**WORK REQUIRED**. Only lines containing the word "will" are needed; pull them out of the material.

---------- PROVIDED DATA

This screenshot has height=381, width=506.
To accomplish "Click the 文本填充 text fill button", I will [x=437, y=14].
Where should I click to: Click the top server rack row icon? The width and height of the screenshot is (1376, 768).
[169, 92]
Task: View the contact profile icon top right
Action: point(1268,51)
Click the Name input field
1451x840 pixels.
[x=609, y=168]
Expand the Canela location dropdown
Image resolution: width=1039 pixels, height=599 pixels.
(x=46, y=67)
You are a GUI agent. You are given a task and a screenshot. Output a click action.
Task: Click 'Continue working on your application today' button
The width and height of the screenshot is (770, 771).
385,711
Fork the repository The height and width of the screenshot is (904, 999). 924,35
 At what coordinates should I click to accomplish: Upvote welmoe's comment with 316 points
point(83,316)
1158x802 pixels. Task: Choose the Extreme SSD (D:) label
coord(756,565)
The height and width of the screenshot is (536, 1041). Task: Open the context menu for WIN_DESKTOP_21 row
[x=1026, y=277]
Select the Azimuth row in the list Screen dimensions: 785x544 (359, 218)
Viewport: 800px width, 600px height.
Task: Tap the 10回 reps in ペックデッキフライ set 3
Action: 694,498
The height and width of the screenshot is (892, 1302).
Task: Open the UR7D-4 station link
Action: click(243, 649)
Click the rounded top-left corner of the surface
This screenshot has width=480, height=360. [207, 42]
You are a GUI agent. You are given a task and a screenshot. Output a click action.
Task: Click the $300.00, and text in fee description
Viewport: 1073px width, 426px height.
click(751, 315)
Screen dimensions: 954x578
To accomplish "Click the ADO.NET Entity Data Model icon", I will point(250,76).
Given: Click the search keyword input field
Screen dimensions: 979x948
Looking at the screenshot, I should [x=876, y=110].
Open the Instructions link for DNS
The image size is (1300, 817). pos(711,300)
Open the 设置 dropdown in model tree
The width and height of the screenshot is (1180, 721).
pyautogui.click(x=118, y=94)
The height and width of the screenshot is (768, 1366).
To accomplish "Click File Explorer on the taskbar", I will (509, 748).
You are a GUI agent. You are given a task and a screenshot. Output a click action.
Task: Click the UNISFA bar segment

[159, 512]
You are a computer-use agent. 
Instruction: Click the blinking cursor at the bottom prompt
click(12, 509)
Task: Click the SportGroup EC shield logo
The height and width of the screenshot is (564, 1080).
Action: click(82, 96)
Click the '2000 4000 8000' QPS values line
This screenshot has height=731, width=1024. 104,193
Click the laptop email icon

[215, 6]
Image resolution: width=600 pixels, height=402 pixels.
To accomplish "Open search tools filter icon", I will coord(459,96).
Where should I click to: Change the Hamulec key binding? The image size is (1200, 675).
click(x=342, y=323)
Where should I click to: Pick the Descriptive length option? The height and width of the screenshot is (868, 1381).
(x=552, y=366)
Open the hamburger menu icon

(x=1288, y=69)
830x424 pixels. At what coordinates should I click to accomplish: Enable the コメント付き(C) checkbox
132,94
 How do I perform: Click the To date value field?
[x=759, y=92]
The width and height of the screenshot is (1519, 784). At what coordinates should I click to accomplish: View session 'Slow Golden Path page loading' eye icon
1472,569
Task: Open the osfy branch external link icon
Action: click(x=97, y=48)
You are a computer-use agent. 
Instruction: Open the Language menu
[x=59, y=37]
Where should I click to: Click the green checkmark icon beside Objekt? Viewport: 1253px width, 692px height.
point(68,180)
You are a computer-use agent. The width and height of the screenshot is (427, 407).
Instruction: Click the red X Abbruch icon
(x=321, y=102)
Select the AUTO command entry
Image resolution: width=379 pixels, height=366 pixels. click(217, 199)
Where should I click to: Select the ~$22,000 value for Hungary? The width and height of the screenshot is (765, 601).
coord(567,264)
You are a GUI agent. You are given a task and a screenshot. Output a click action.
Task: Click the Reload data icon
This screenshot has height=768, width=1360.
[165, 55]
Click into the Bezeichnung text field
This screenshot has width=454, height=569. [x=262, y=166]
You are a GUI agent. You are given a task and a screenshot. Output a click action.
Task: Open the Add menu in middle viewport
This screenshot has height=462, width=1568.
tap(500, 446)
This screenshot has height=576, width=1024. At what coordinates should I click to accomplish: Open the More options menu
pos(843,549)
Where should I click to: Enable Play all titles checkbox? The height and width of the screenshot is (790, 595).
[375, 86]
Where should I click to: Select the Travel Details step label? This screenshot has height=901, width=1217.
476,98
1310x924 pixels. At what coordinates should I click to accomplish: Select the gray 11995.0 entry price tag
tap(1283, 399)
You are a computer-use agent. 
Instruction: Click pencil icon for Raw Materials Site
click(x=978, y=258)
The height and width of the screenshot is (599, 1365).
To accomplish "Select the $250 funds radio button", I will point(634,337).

--------------------

**WRITTEN ANSWER**.
To accomplish "Click the 文本填充 text fill button", I will [x=437, y=14].
To accomplish "Click the ADO.NET Entity Data Model icon", I will point(250,76).
To accomplish "Click File Explorer on the taskbar", I will (509, 748).
To accomplish "Open search tools filter icon", I will coord(459,96).
To accomplish "Select the $250 funds radio button", I will point(634,337).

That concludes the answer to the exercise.